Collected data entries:
—————

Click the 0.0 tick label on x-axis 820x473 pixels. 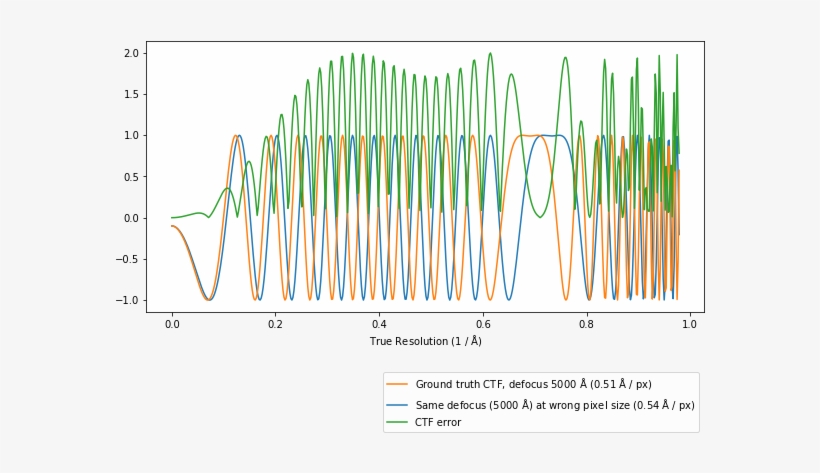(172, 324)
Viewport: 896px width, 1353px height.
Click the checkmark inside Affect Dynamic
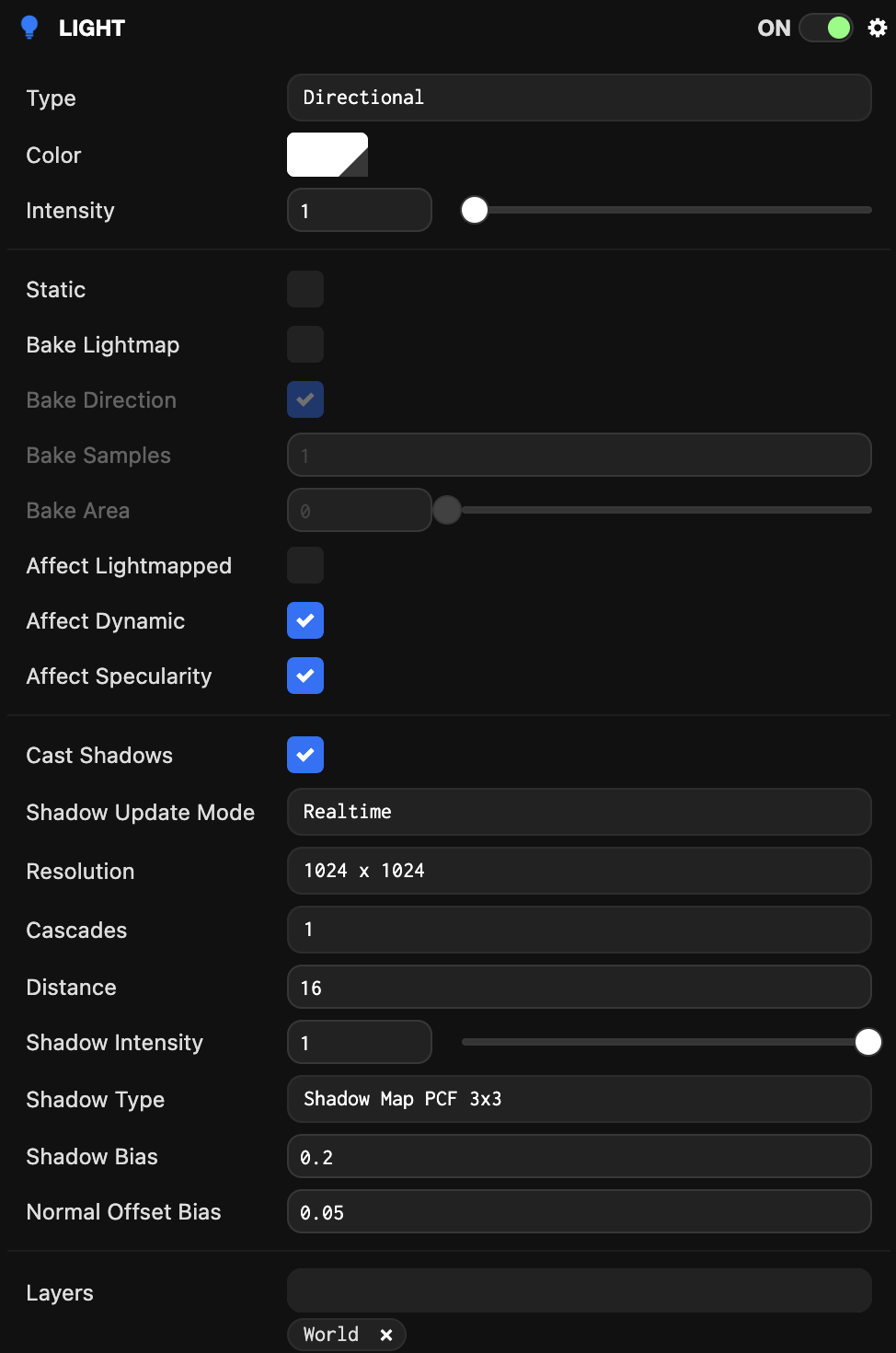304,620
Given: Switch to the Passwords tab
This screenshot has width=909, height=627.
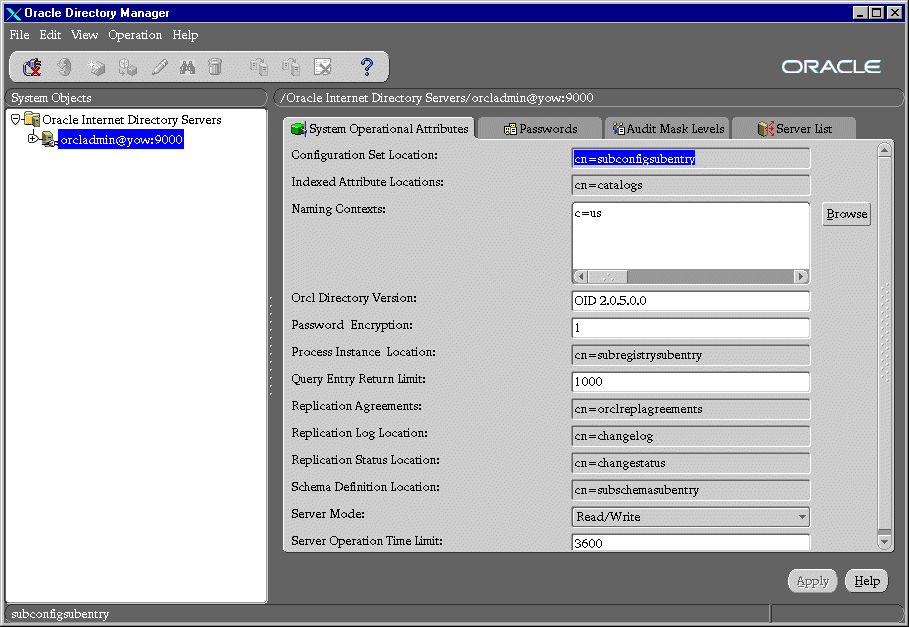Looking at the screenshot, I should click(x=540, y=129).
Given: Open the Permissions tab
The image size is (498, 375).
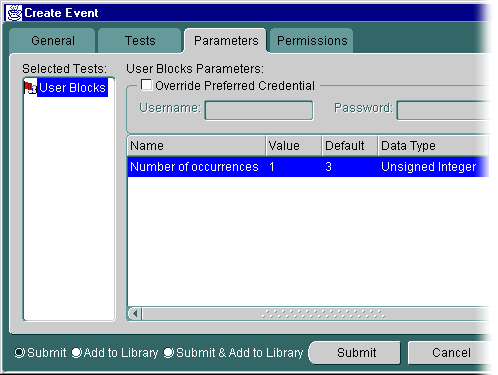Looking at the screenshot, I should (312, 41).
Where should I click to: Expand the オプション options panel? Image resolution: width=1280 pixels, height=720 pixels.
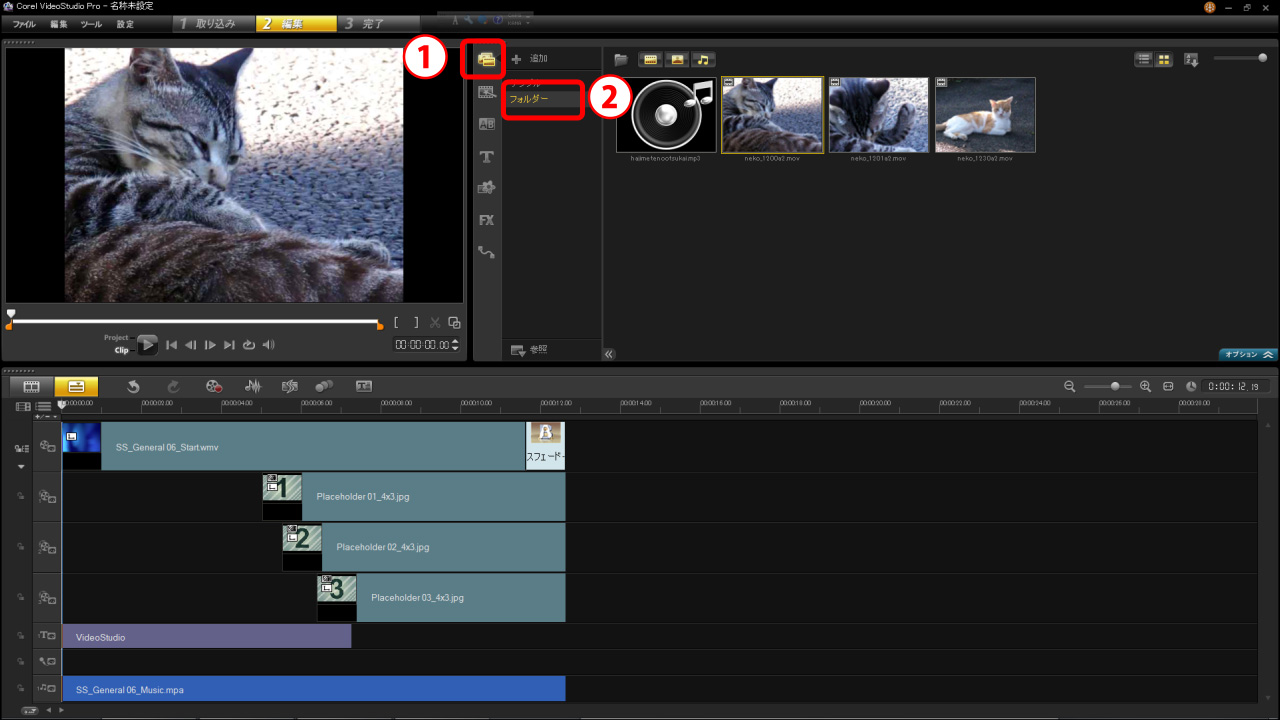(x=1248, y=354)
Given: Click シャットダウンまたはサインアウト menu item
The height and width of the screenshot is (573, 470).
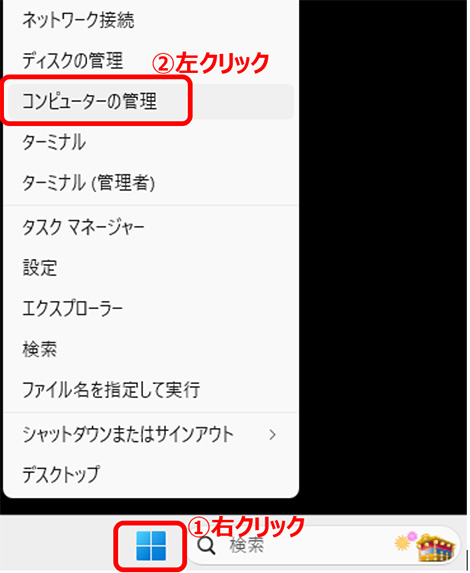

—————

▸ **Exercise**
Only the lines from the one containing "The image size is (498, 375)." through the final line of the entries belong in the copy, both ends included. Pictures stay out.

▸ **Response box**
The image size is (498, 375).
Looking at the screenshot, I should (312, 41).
Where should I click to: Expand the オプション options panel? Image resolution: width=1280 pixels, height=720 pixels.
(x=1248, y=354)
Given: Click シャットダウンまたはサインアウト menu item
The height and width of the screenshot is (573, 470).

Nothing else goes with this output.